> **ABOUT THIS EXERCISE**
In the copy, include no images. Reproduce the entries exactly.
▼
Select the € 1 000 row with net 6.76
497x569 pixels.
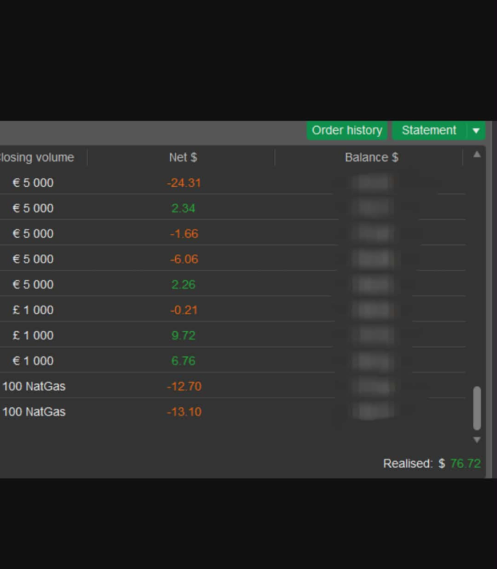click(x=184, y=361)
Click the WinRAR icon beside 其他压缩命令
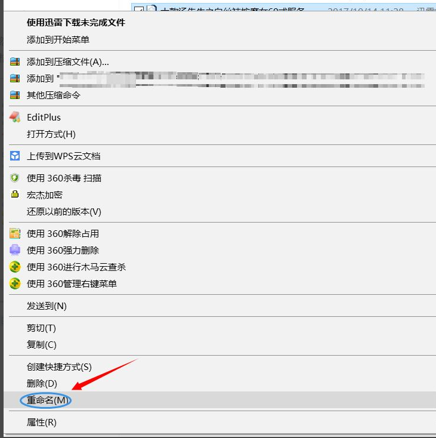The width and height of the screenshot is (436, 438). click(x=15, y=95)
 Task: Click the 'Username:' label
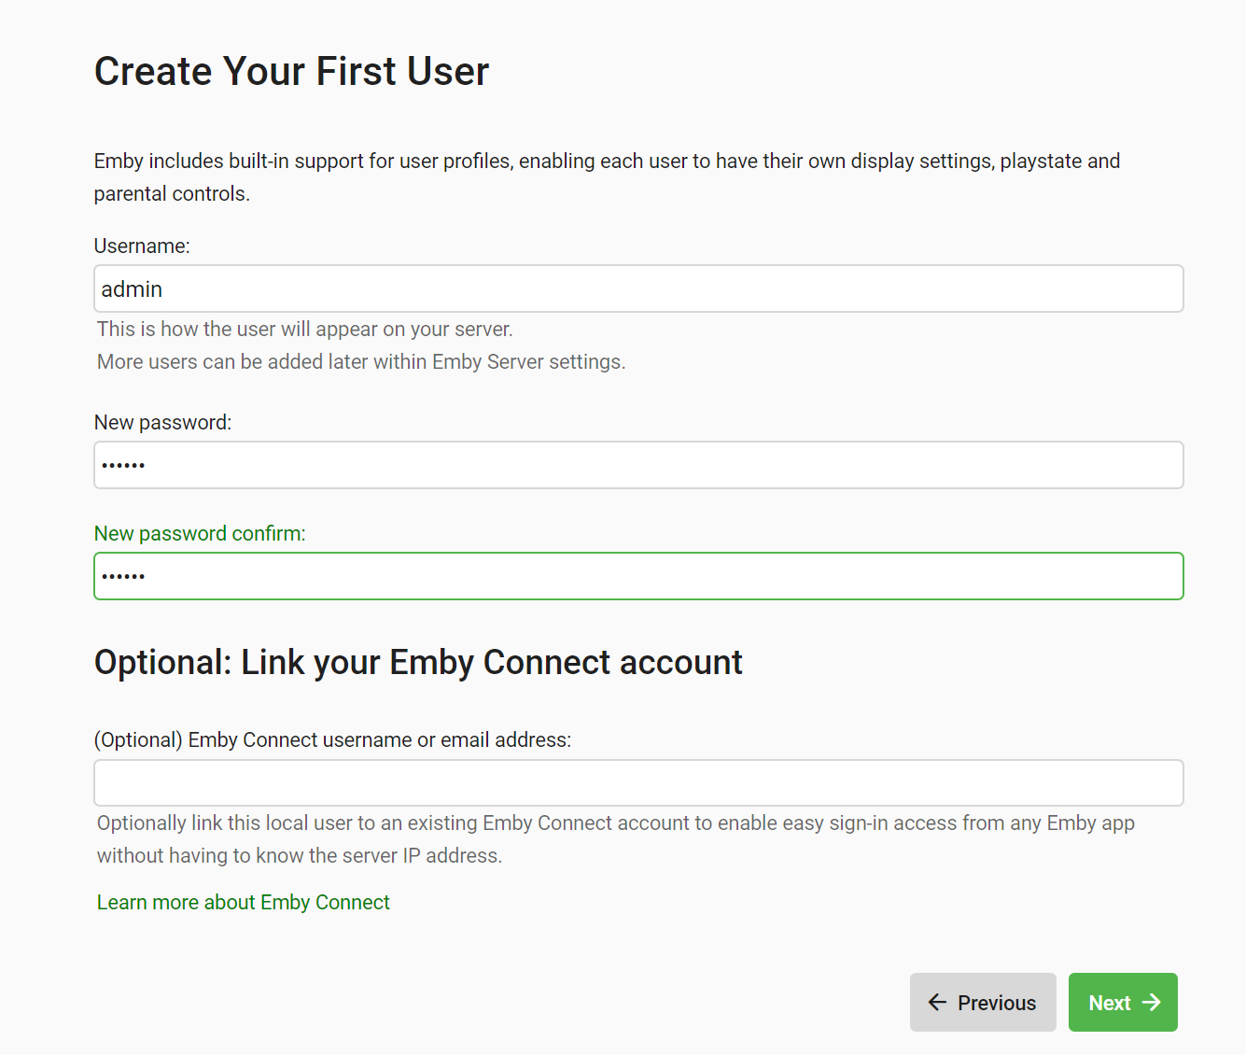[x=142, y=246]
▲
> **WRITTEN RESPONSE**
Select the € 1 000 row with net 6.76
497x569 pixels.
click(x=184, y=361)
Click the WinRAR icon beside 其他压缩命令
The width and height of the screenshot is (436, 438). click(x=15, y=95)
 Task: Click the 'Username:' label
[x=142, y=246]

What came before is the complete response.